While there is generally a 12 to 24-month lag between when a new technology is incorporated and when it shows up in litigation, the ability to make prompts discoverable is likely a key sign of generative AI’s relevance in future litigation.

E-Discovery Bad Behavior

Early negotiations between parties for deciding search terms in their electronically stored information (ESI) protocols can mean the difference between a relatively smooth legal process and a tedious one full of delays.

But such negotiations aren’t always easy.

“Improper and untimely objections to discovery requests and general objections with no idea what these requests apply to … [have been] just coming up over and over again these days,” said Stephanie Clerkin, Director of Litigation Support at Korein Tillery. “[Additionally] there’s a lot of fighting—even at the protocol stage … about documents known to be responsive, even if they don’t hit on search terms.”

Clerkin said she recently experienced a two-hour dispute with opposing counsel due to “tactics” like issuing delays around ESI protocols to the point where “we have to ask them for extensions.”
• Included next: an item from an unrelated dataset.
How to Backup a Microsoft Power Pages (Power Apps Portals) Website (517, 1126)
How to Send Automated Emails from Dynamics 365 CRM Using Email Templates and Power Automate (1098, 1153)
She cited Relativity discovery counsel and legal education director David Horrigan’s article on the matter as examples of key “e-discovery bad behavior.” Per the article, such behavior can include: “‘Puffing up’ document production with non-responsive documents. … Improperly stamping all documents ‘Confidential,’ including press releases and publicly available Securities and Exchange Commission (SEC) documents, … [and] refusing to produce relevant documents,” among other things.